Kevin is aan het werk met een meetlint dat 150 cm lang is. Per ongeluk knipt hij het lint door, precies op de grens tussen de getallen 61 en 62.
Op het korte stuk staan dus de getallen 1 tot en met 61. Op het lange stuk staan de getallen 62 tot en met 150.

a

Hoeveel getallen staan er op het lange stuk?

b

Op het korte stuk staan 61 getallen. Als je 61 optelt bij jouw antwoord op vraag a krijg je dan weer 150?

Kevin is een spannend boek aan het lezen. De eerste bladzijde die hij gisteren las, had nummer 233 en de laatste 333.

c

Hoeveel bladzijden heeft Kevin gisteren gelezen?

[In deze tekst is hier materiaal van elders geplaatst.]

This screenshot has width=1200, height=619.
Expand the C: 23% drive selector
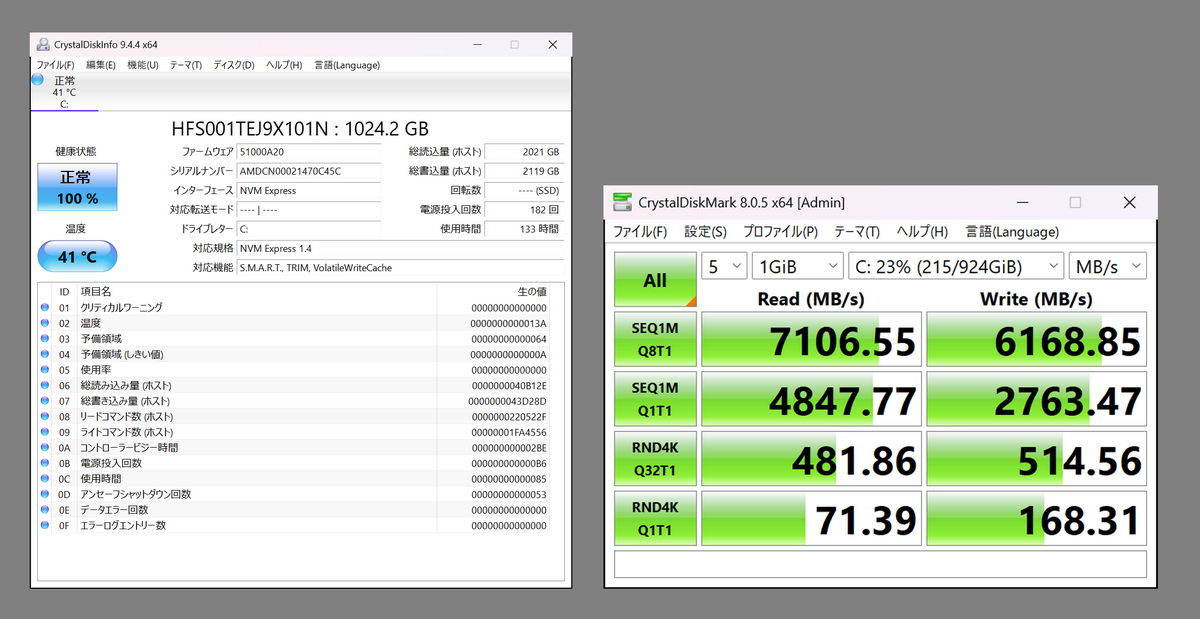955,266
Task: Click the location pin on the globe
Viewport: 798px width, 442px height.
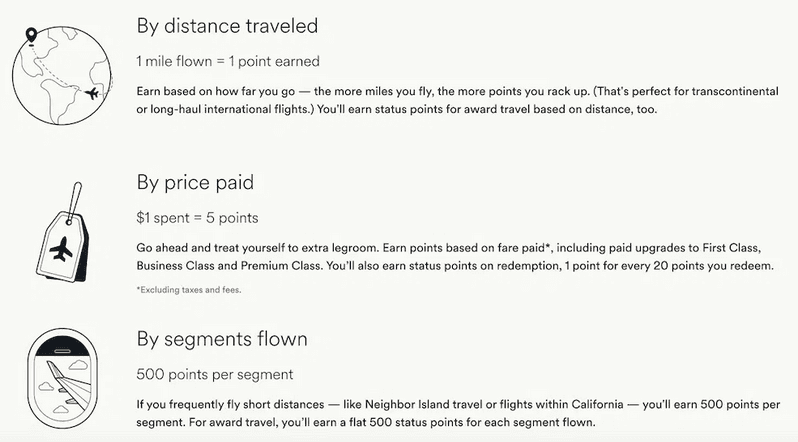Action: [x=33, y=37]
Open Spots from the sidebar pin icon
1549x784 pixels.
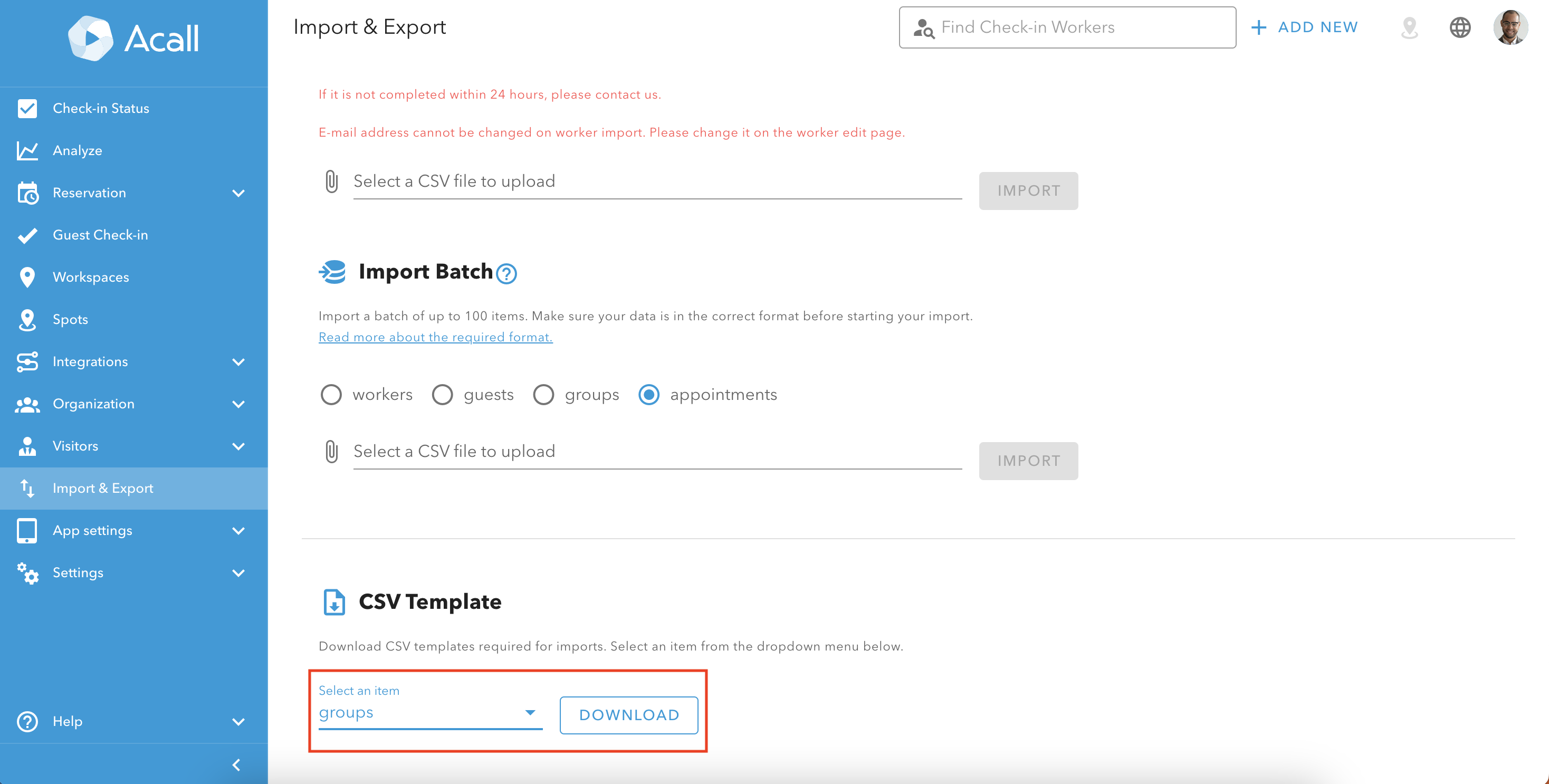[x=27, y=320]
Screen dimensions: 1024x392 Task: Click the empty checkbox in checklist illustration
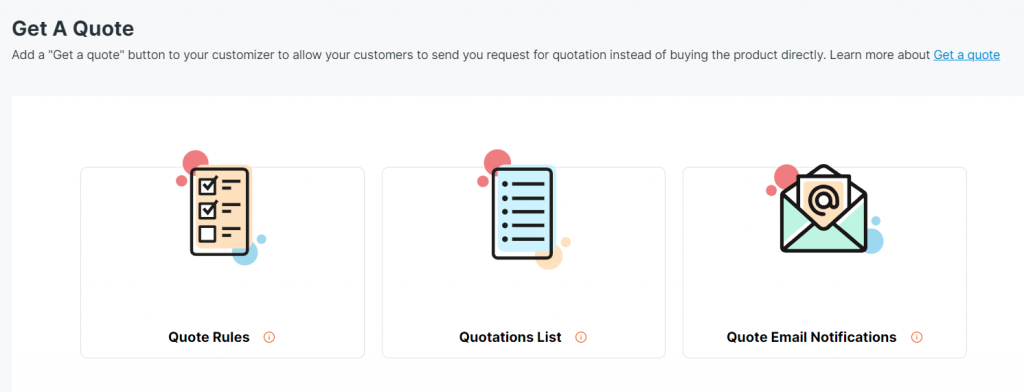tap(208, 233)
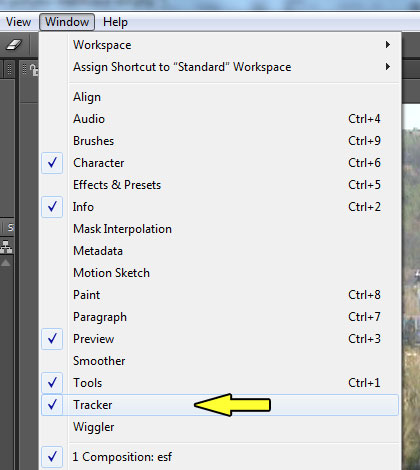The image size is (420, 470).
Task: Open the Brushes panel
Action: [220, 141]
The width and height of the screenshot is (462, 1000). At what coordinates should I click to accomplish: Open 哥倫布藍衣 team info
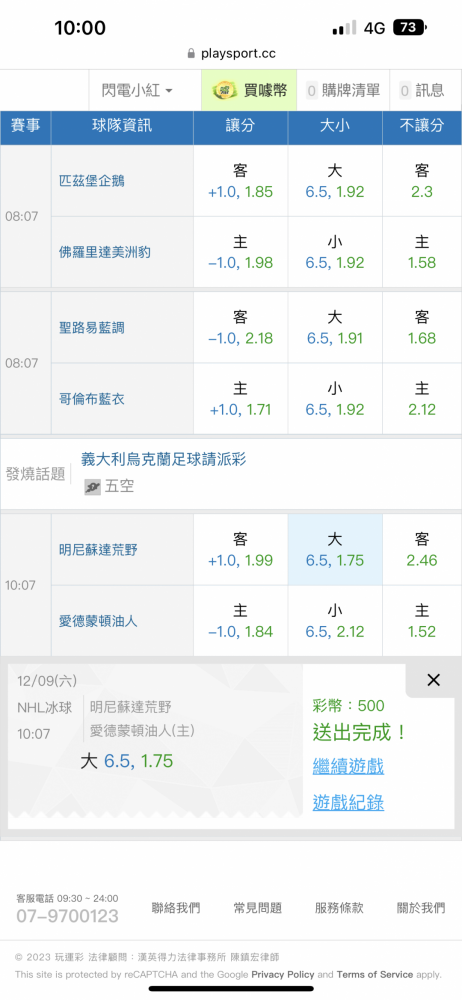click(92, 399)
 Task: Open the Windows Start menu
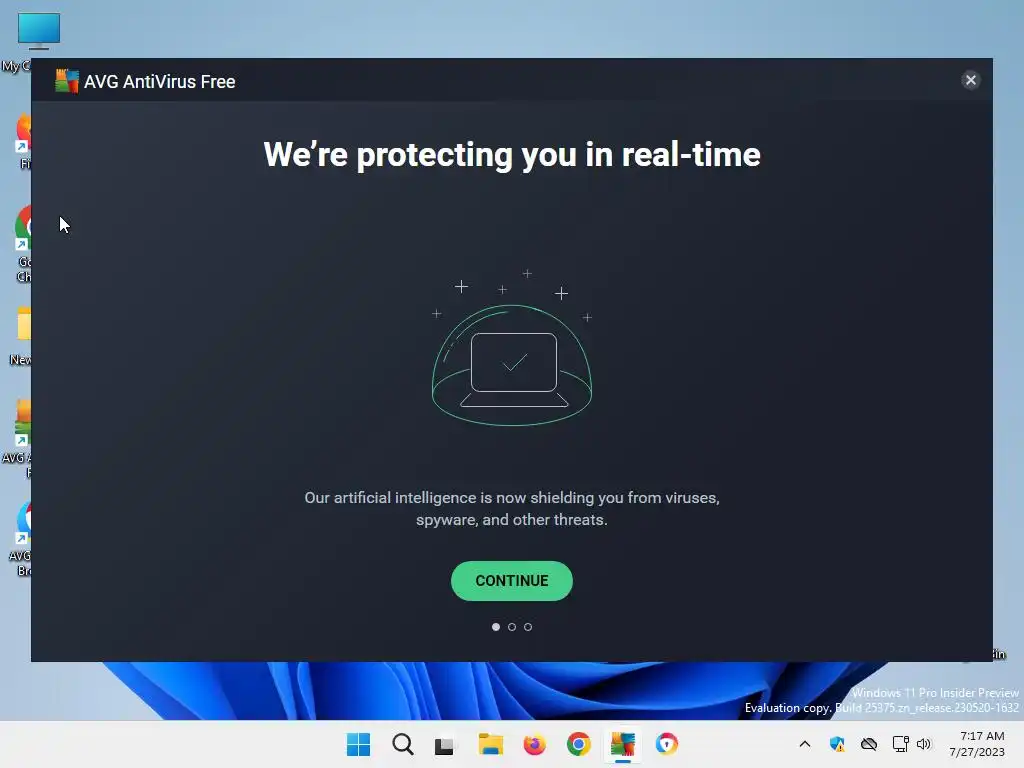(x=358, y=744)
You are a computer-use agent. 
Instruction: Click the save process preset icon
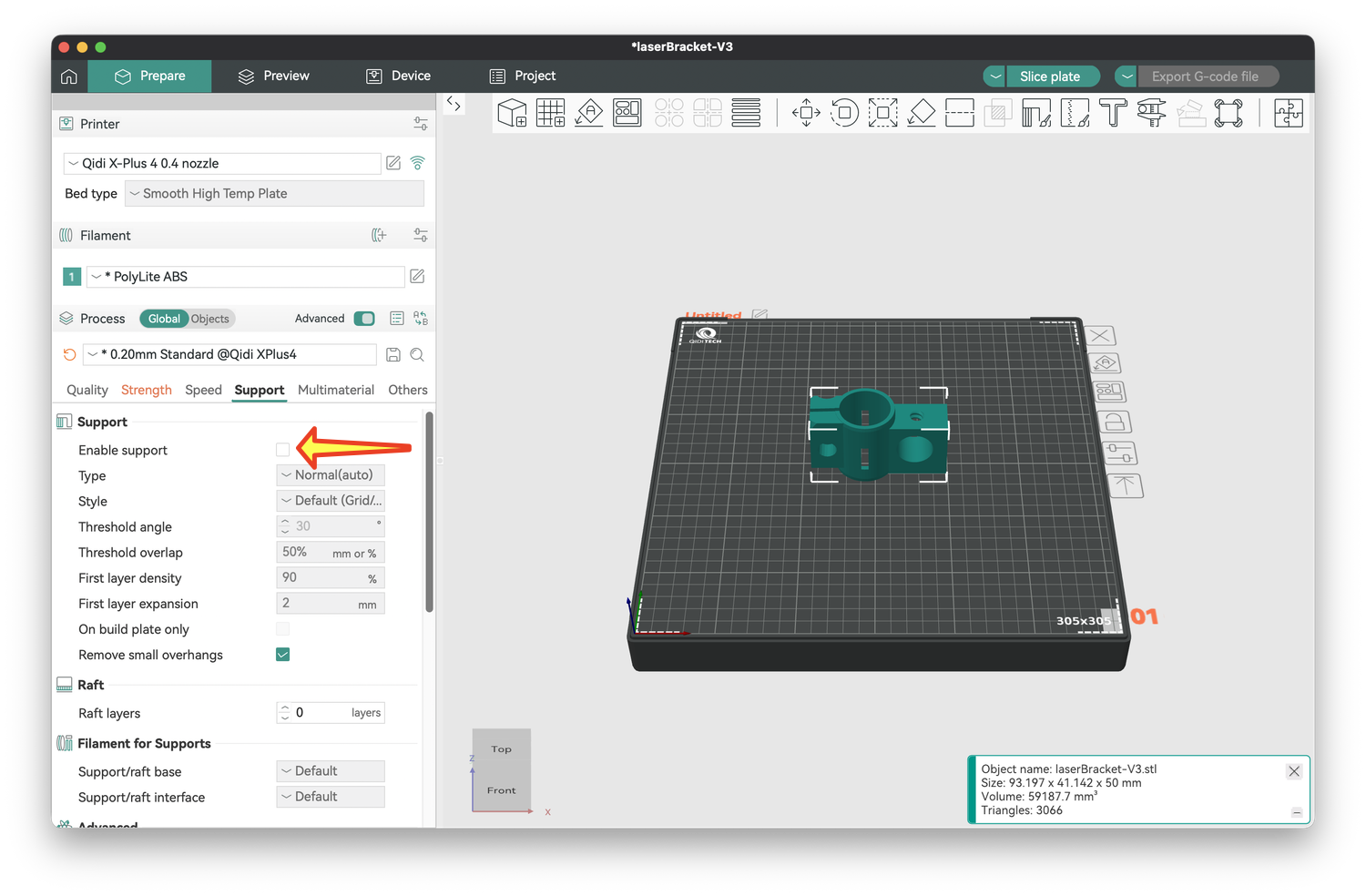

Als je wilt weten hoeveel getallen er zijn van 111 tot en met 1000 moet je niet 1000 - 111 doen.

d

Welke fout maak je dan?

Van een rij opeenvolgende getallen is het eerste 600 en het laatste 850. Het aantal getallen in die rij is dan 850 - 599 = 251 .

2
3

Mariska is ziek, ze kan niet naar school. Haar vriendin Els komt haar elke dag vertellen wat de klas als huiswerk heeft opgekregen. Voor wiskunde is dat vandaag opgave 53 tot en met 60. Volgens Mariska zijn dat 7 opgaven. Els is het daar niet mee eens.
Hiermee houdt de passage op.